Tracking down lost and neglected narratives that were published in the past but have been marginalized is part of this shift in perspective in reading the national, an effort that challenges the literary tradition and its historiography by opening up a space for change in the signification-function of the national sign-system in terms of supplementing a lack on the part of what is signified.9 To this regard, I would want to say that reading women’s texts,  which did not count as literature in XIX century Latin America has added  an important dimension to that effort because  it has made possible to throw light upon the ideological assumptions that maintained the institutional apparatus of nation-building, including here literary historiography and the critical establishment. For some scholars, reading texts by women with the intention of questioning the configuration of the literary canon means the demise of literature and aesthetic values. For other scholars, positioned as women in the academia, it means to challenge the cultural determination of codes of interpretation and value judgment inscribed in the academic culture, what means to bring the battle over values to bear on the genealogy of national narratives in terms of its politics of representation and on its representative status.

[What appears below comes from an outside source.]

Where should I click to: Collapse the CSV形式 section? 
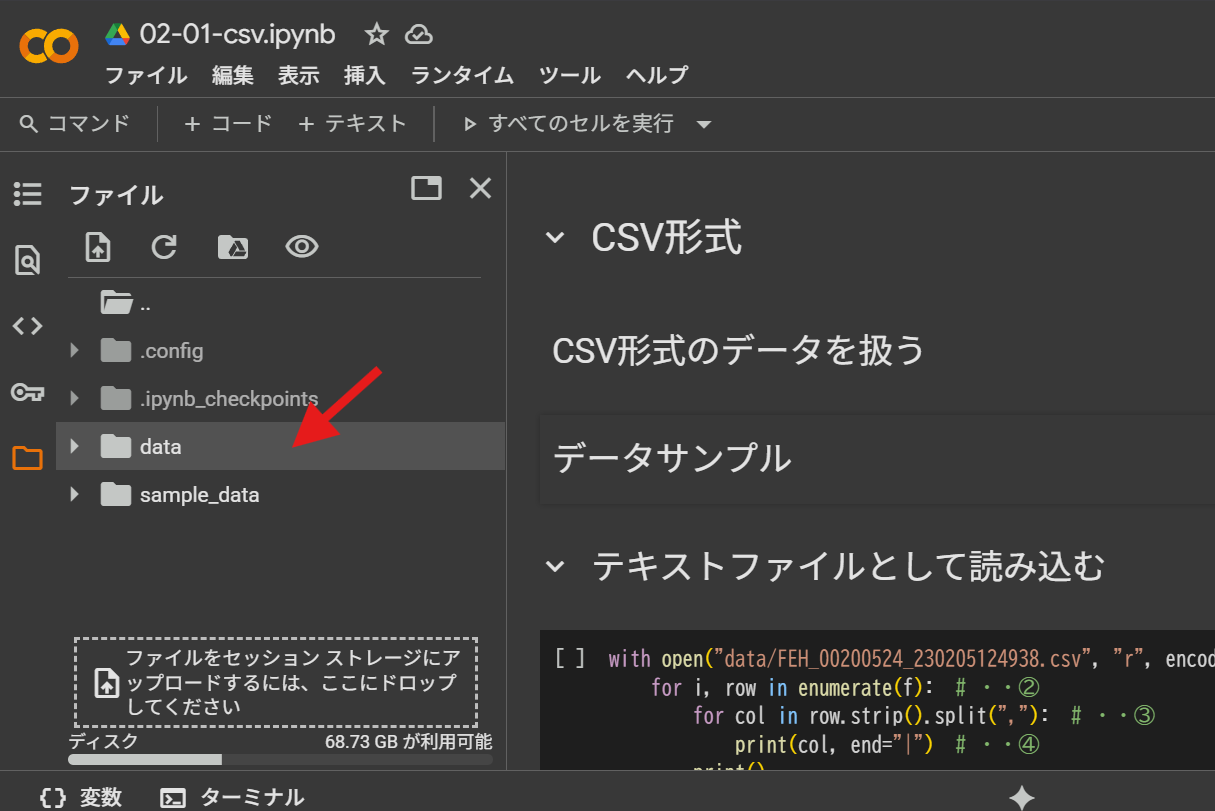(554, 238)
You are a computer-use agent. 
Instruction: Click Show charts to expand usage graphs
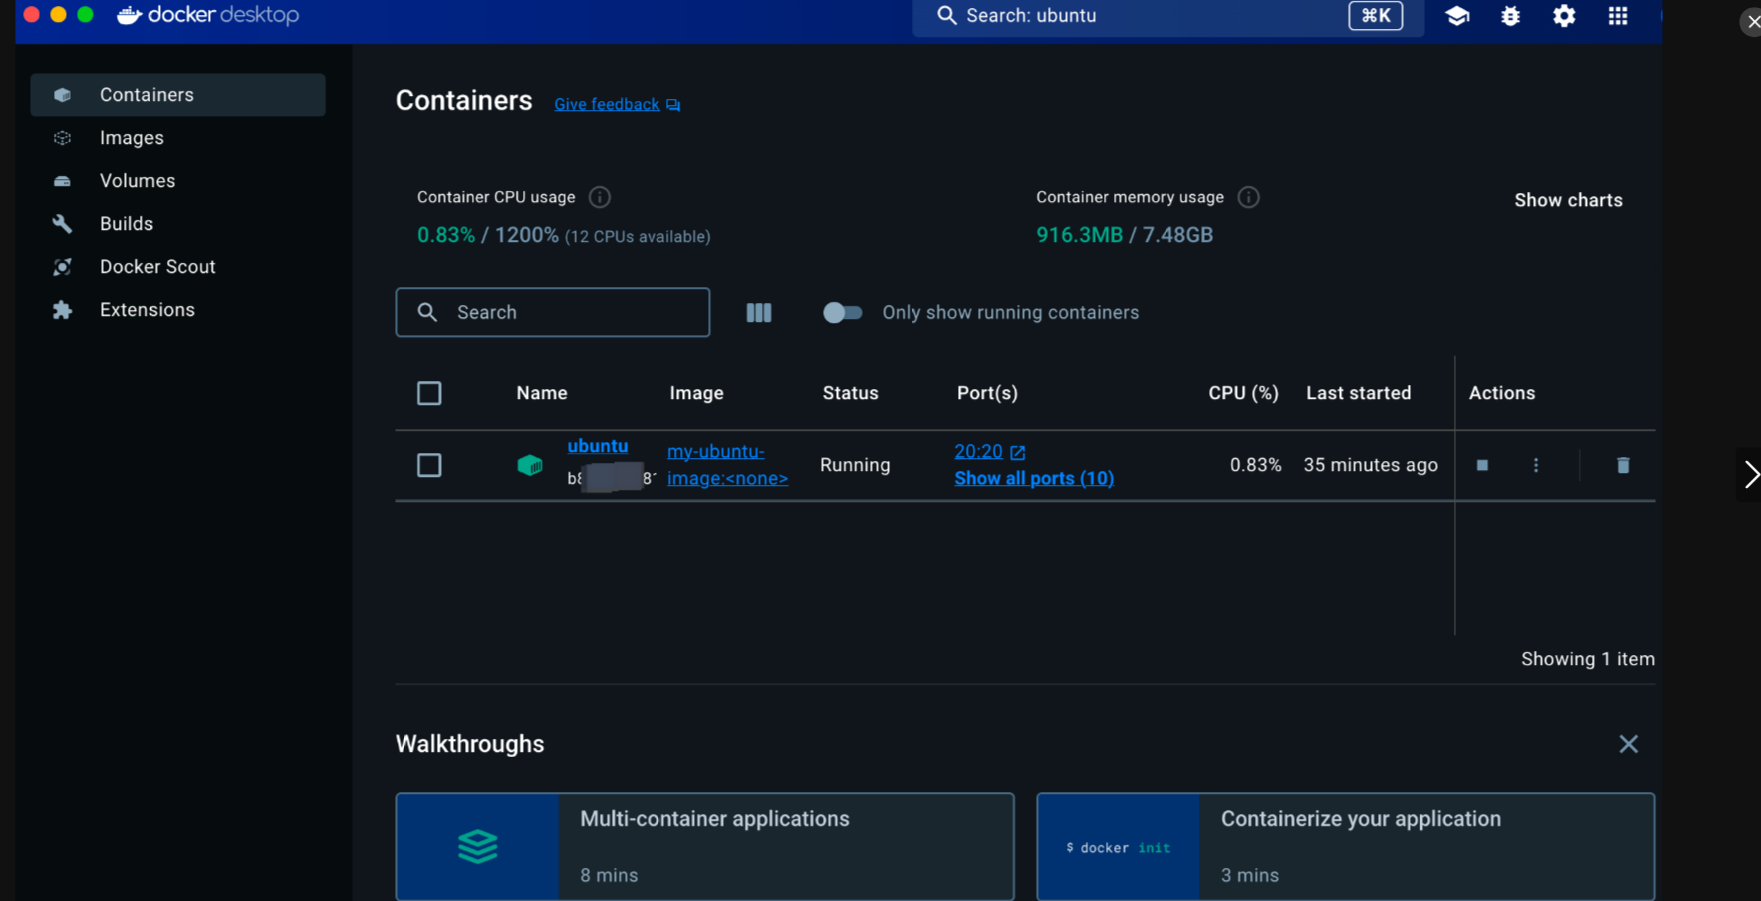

Women’s novels disclose the presence of tense interventions in the socio-semantic field of what has been called the hegemonic narratives of masculine nationality. Not all of the women writers benefited from the privileges of race and class that attended the cultural white elite and none of them had access to formal education, which means their schooling was limited to tutoring received in the private space of home. Yet, they shared the consciousness of a distinctive gendered positioning in relation to the system of identity and value enforced in the domestic and social spaces by the structure of colonial patriarchal power. So, their narratives play out the drama of nationhood in violent stories that undermine the celebratory and triumphant note of the white foreigner, of Portuguese descent (in the case of Brazil) – the aristocratic conqueror or the bourgeois entrepreneur - present in foundational narratives. As resistant texts to the social contract established under the colonial rule, they call into question the very idea of civilization, by probing into the plight of minorities – women, slaves and indigenous peoples – so as to raise questions on the hierarchy of gender, race and class in dramatic plots that highlight the authoritarian structures of the family, society and the state.

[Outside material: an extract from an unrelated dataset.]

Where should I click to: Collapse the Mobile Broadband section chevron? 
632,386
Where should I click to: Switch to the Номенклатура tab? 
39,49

It is appropriate to point out the pioneer status of both novels in question, even though they do not figure in any Brazilian literary history but do have received some critical attention in the last two decades. D. Narcisa de Villar is among the first Brazilian “indianist” novel (so called because of the prominence given to a character of indian/ aboriginal - descent) and it was published just two years after José de Alencar’s O Guarani, a foundational novel that became required reading in the middle school system of education in Brazil in the XIX century. Ursula is the first anti-slavery novel in Brazil, written by a free slave woman and published sixteen years before the canonical novel A escrava Isaura by Bernardo Guimarães, considered an abolitionist novel. The structure of the novels is based on romantic love plots where the passionate accent is riddled with exacerbated emotions, obstacles, sacrifices and fatalistic determinations in line with what Markman Ellis, calls the rhetoric of tears10in his study on the development of the sentimental novel in XVIII century Great Britain. Yet, sentimentality must be understood as no mere sign of emotional indulgence but a philosophy that foregrounds the virtue of feeling as a moral prerogative from which the novels forge the imperative to appeal to the reader’s sympathy in relation to the social critique they advance. One may say that the transculturation of some of the distinctive marks of the sentimental novel in Brazil was a means for challenging the rationality of pragmatic masculinity associated with the enterprise of colonization, violence and oppression, major themes around which the novels engender their signifying difference. So, contrary to being the space for privileged arrangements that bring family unification and enhance erotic fulfillment, in both novels the family is the site of relationships tainted and doomed by the arrogance, lechery and greed of white men who can be father, brothers and uncles, representatives of the oligarchies of aristocratic planters or commercial class, all legally endowed with the status of property-owner, of land, of Indian women and of black slaves, not to say of white women as well. Violence brought about by the white man unchains a series of events that bring about the disclosure of secrets around birth and blood in family genealogy, in a fatalistic family pattern which define the narrative’s somber outcome.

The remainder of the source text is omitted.